Así que estoy en la terminal de ómnibus de Matanzas. Desde lejos, su estructura sigue viéndose hermosa. Dentro, te encuentras las paredes llenas de humedad, los espacios cerrados al público y el baño, cuyo mal olor es legendario desde hace, al menos, tres décadas. Los asientos son de metal, un poco más modernos. Disfruto en específico uno de los carteles del mural: «Los enemigos no nos van a aguar la fiesta porque los transportistas no se lo vamos a permitir». Poco más arriba, una foto desteñida de Fidel Castro añade un toque de absurdo a lo que de por sí ya no se entendía.

La Yutong cumplió siete años, camina bien y tiene aire acondicionado. Se batuquea un poco, pero es culpa de los constantes baches de la Carretera Central. Pese a ser invierno, el marabú de los campos conserva su verde. Los guajiros habrán recogido temprano sus vacas, porque no veo ninguna.

Después de Jovellanos hay un buen sembrado de mangos y luego unas casas de cultivo tapado. Las cañas están firmes, parecen mochos de lápices con las puntas pasadas por las muelas de algún niño impaciente. Caigo en la cuenta de que no he escuchado nada de la zafra.

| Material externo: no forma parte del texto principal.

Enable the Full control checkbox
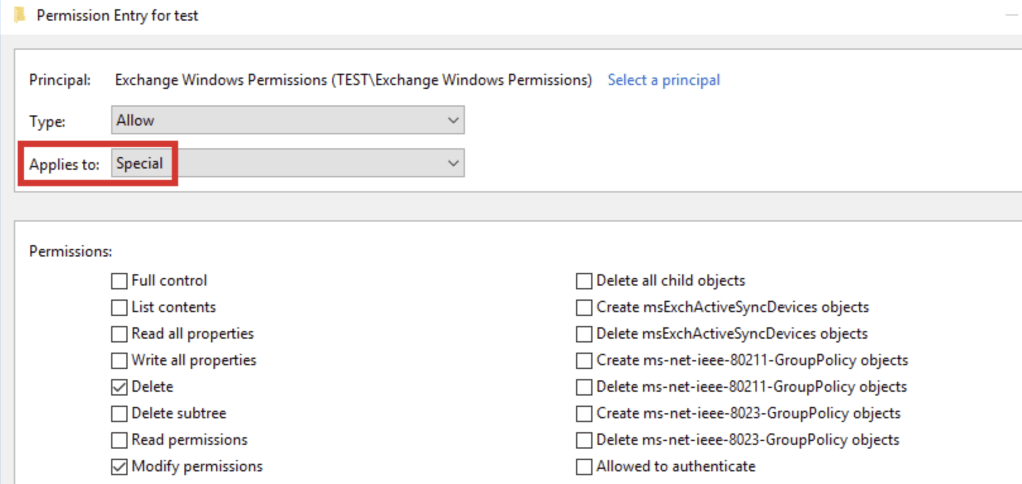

Antes de Colón comienza a manifestarse el efecto de viajar en guagua: estoy incómodo y la espalda me duele.  Me llaman al móvil. Es Erick, un estudiante de periodismo en la Universidad de La Habana a quien admiro, entre otras cosas, porque vive de la literatura: compra libros, los lee y después los revende. Pregunta cuándo puede ir a mi casa a revisar mi biblioteca a ver si hay algo que le interese. Tengo joyitas, le aseguro. Pasa en un par de días que ahora voy rumbo a Santa Clara.

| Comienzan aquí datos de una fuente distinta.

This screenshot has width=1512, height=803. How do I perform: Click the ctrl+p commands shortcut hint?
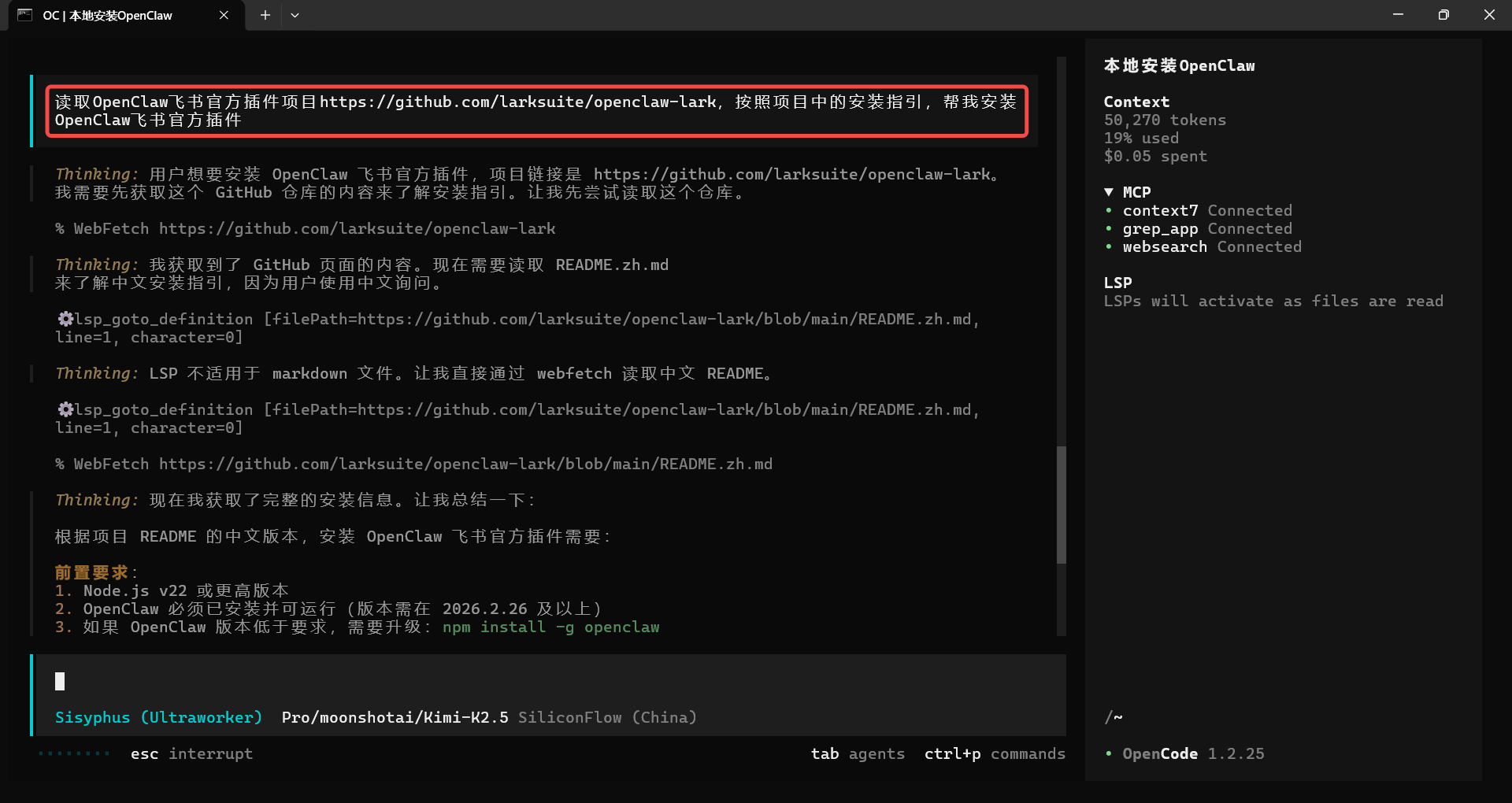[994, 753]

Erick me da la mala noticia de la forma más amable: Acaban de subir el precio a los pasajes. Desde La Habana —el punto de partida tomado como referencia— hasta Santa Clara 275 pesos. Decir «mala noticia» es un eufemismo cobarde.  Lo que siento es una puñalada por la espalda, y que la sangre del pueblo corre.  Pienso en Regla, en Yacke, en todos los estudiantes de todos los tiempos, en sus padres, en los trabajadores comunes, en Erick, que ni vendiendo la literatura por sacos…

Termino de escribir porque ningún recuerdo, ninguna crónica y ninguna palabra, ni tan siquiera unas cuantas fotos son dignas del malestar, la desconfianza y la rabia que tales medidas me generan. La carretera central es un gran bache. Las vacas no engordan y, por lo que he visto en el viaje, tampoco habrá mucha azúcar este año.

A partir del primero de febrero los cubanos deberán pagar un precio cinco veces más alto para ver a sus familiares, estudiar, trabajar o pasear fuera de su provincia. Los salarios siguen igual, pero la desconfianza y el descontento de la ciudadanía crece. Si las cosas siguen como van, cada vez me convenzo más de que, a la corta o a la larga, serán esos que desde arriba deciden sin contar con los de abajo, los que paguen el precio.